What you are asked to do: Would you copy out, word for word and with both end lines included, the part of the entries that opens with the line containing "Click the info icon beside Photo [2024].jpeg" and closes with the line containing "tap(675, 286)", leaving the pictures out?

Dataset:
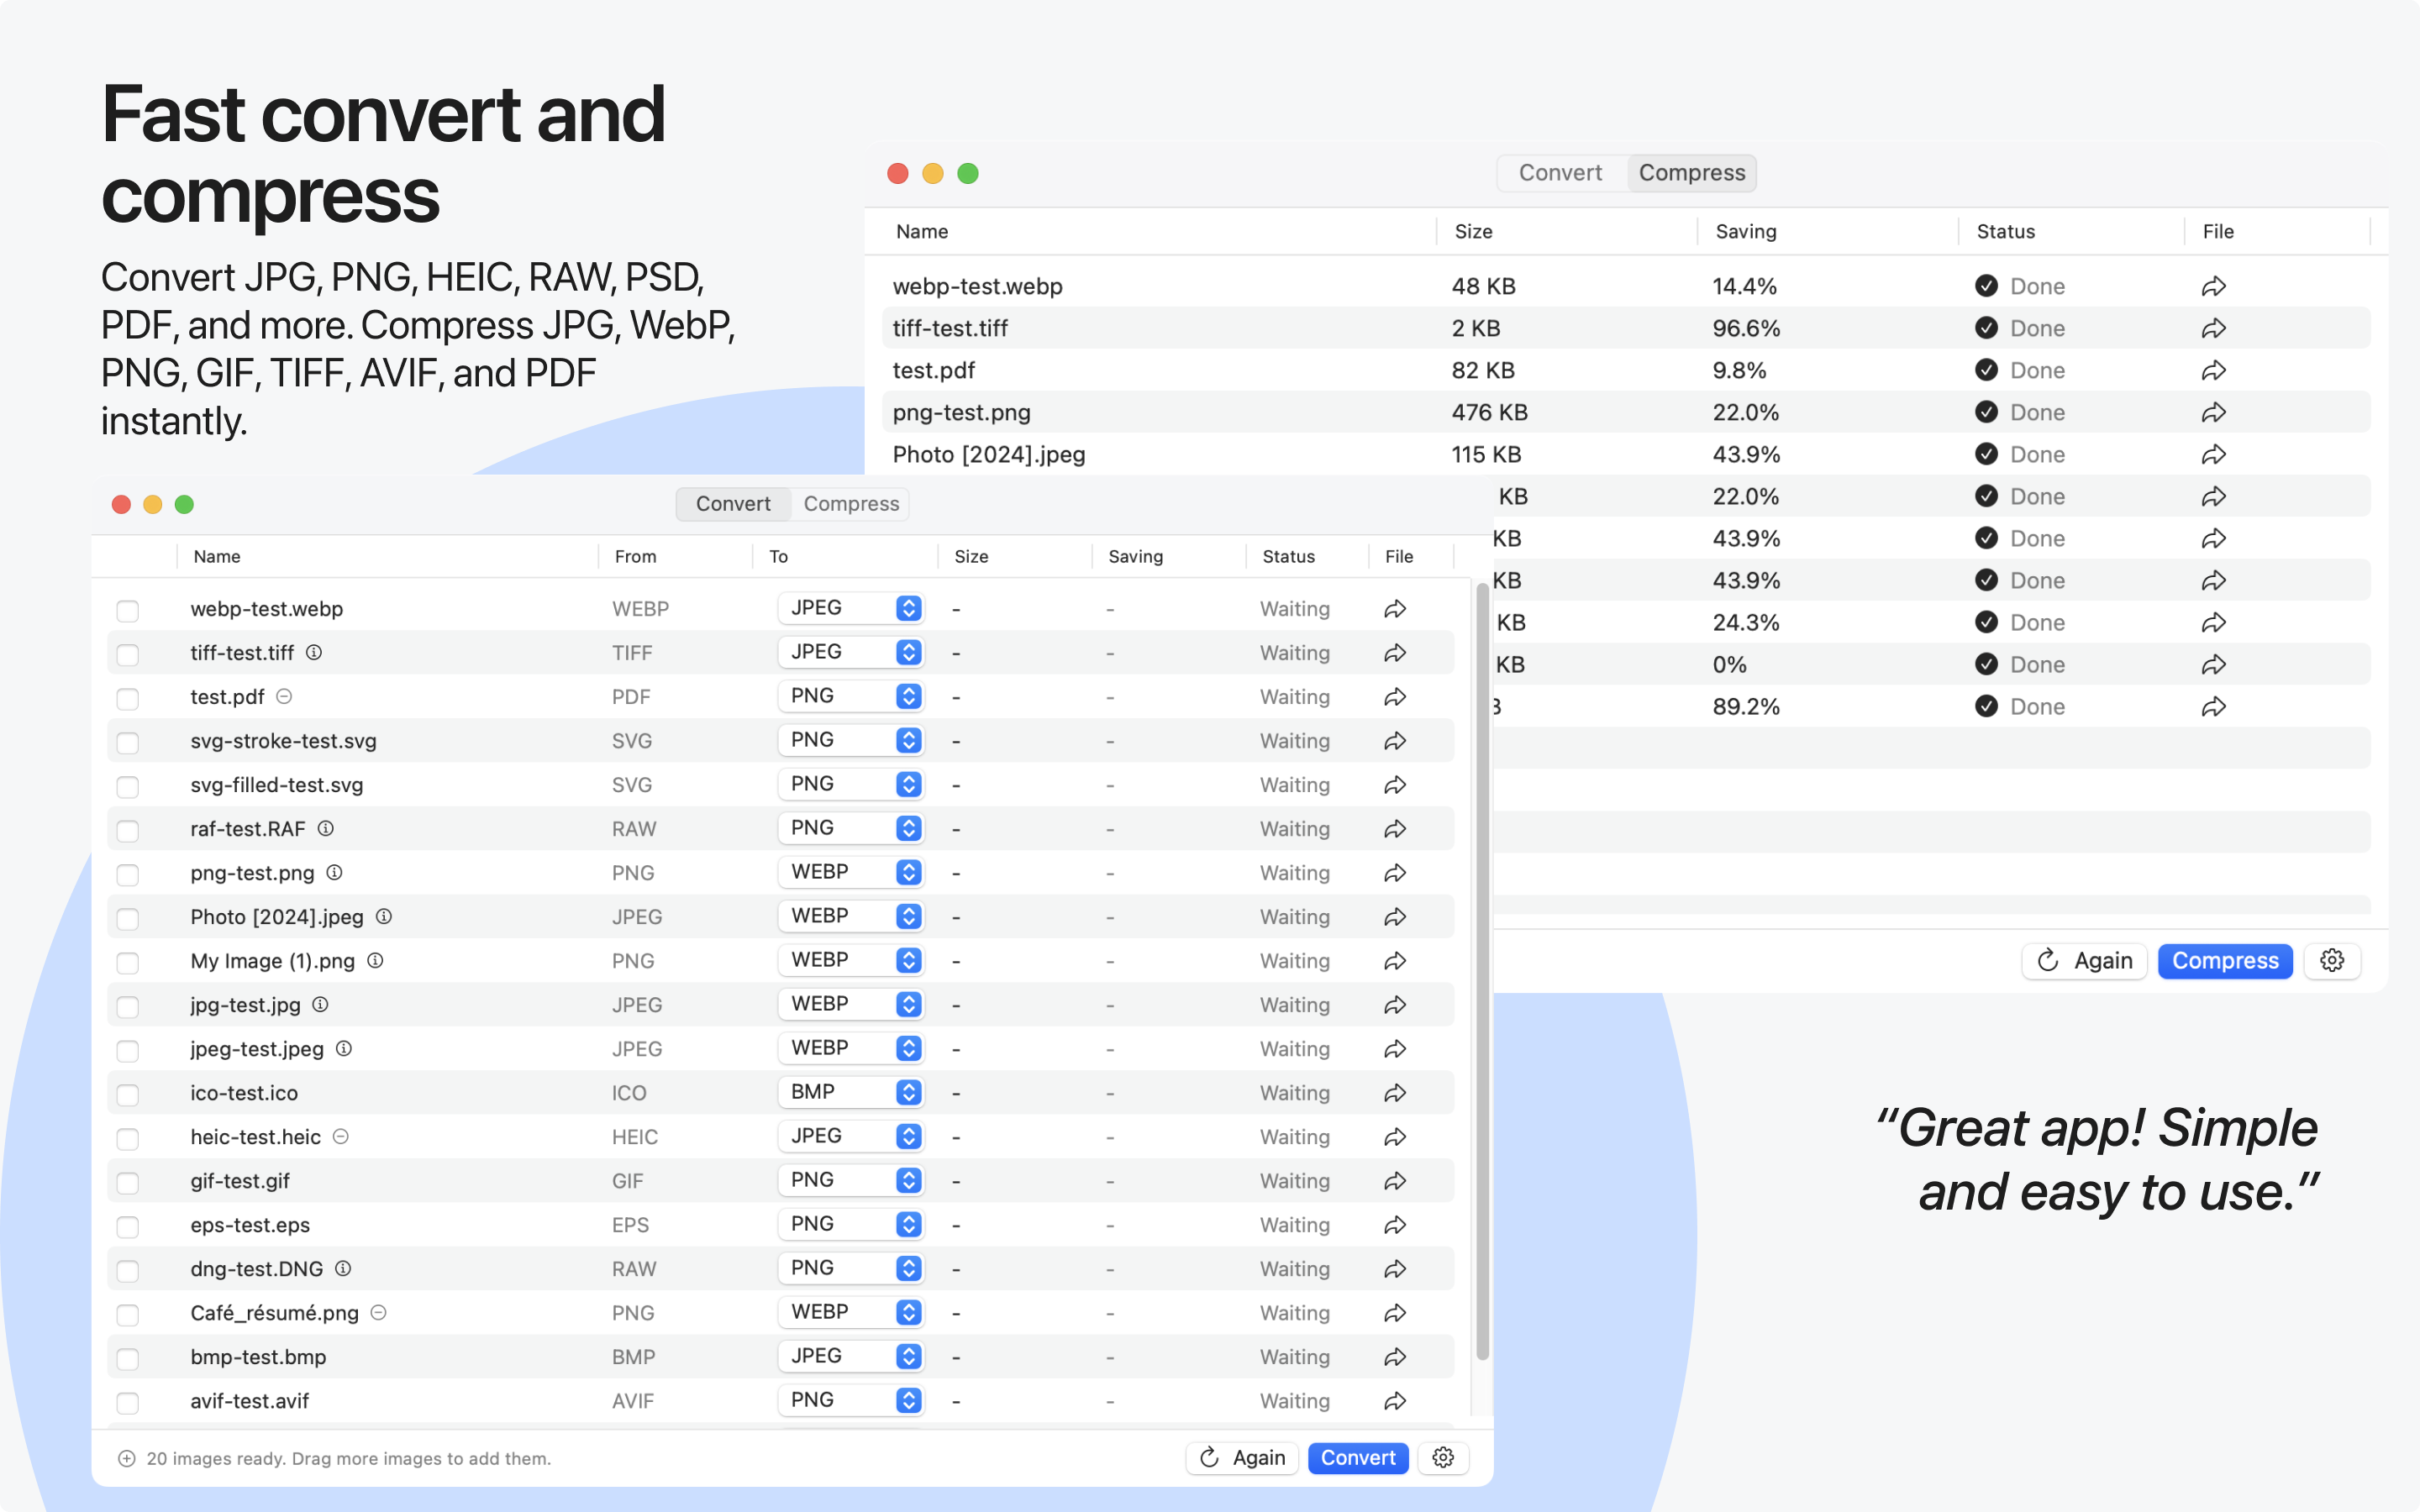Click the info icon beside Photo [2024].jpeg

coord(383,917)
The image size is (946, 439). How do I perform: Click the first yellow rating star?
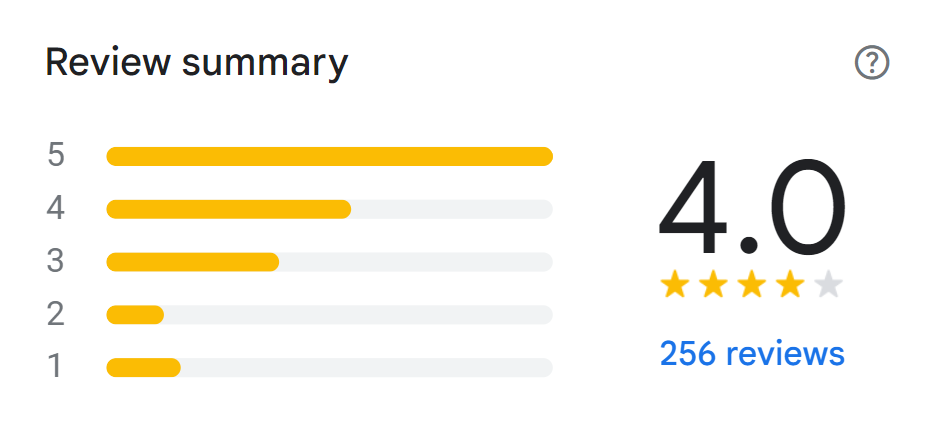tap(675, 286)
---
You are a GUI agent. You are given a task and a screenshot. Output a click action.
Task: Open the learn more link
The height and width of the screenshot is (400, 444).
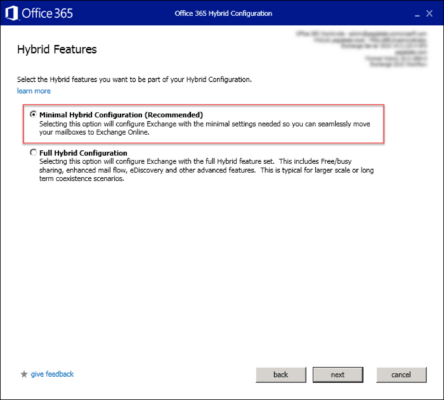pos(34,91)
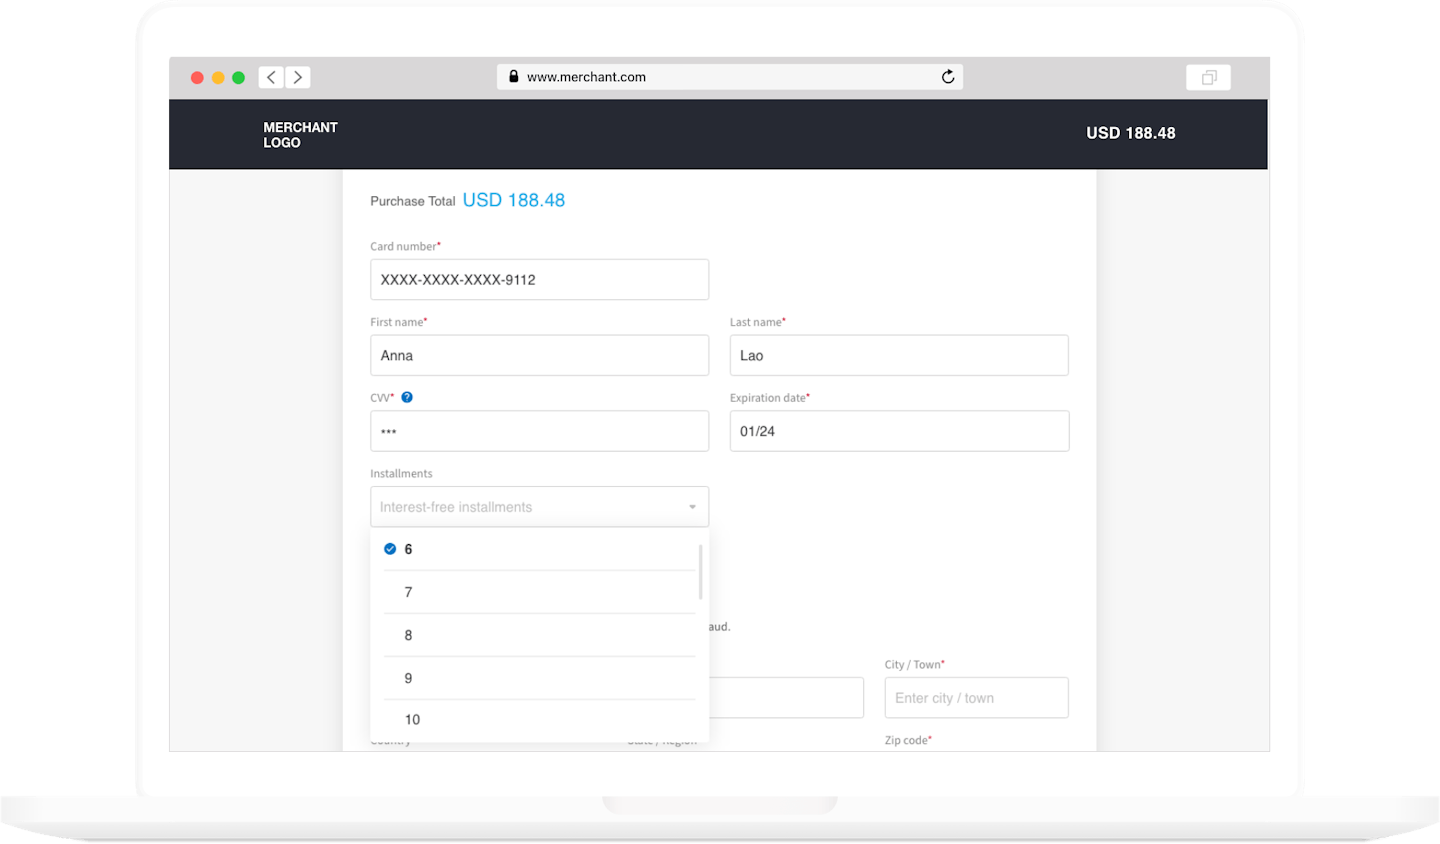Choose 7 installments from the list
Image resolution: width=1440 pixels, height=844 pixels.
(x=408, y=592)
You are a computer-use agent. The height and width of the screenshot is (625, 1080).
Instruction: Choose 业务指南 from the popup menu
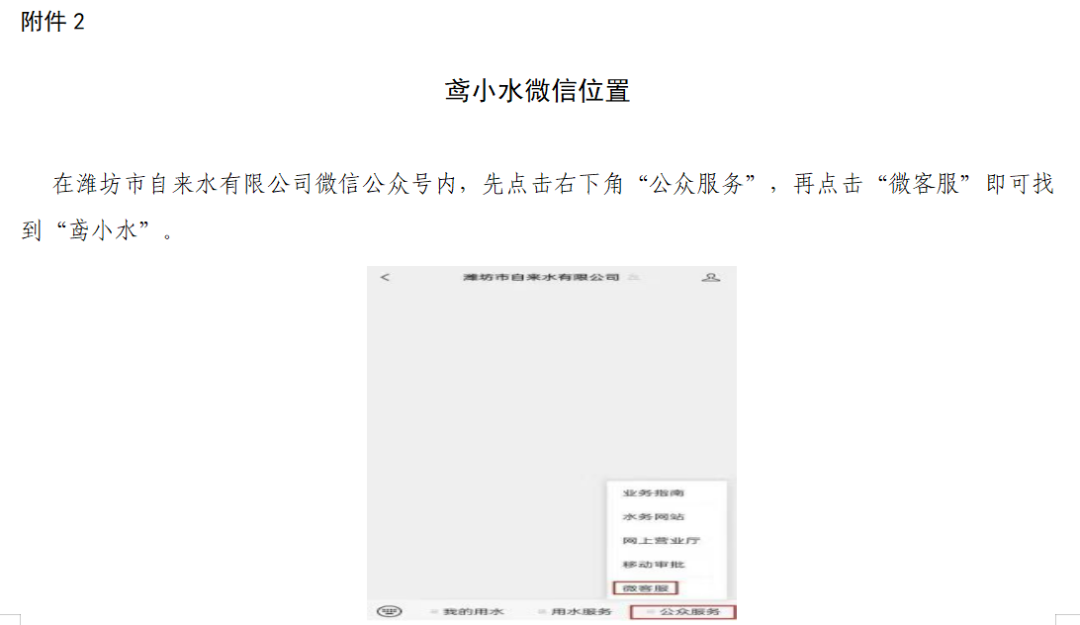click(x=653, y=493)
==
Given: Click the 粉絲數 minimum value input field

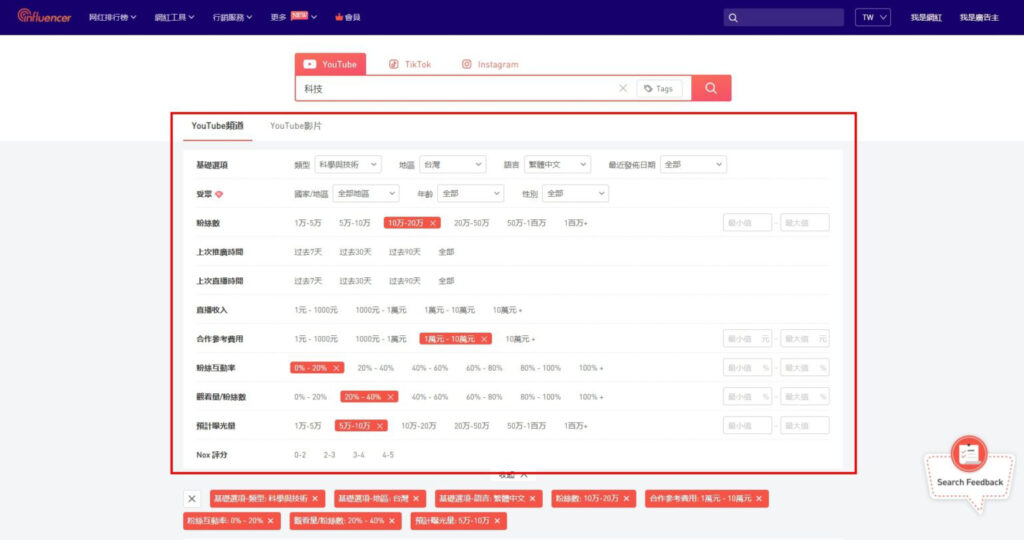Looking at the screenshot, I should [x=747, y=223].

Full answer:
Click the info icon beside Photo [2024].jpeg

coord(383,917)
The image size is (946, 439). How do I perform: Click the first yellow rating star?
tap(675, 286)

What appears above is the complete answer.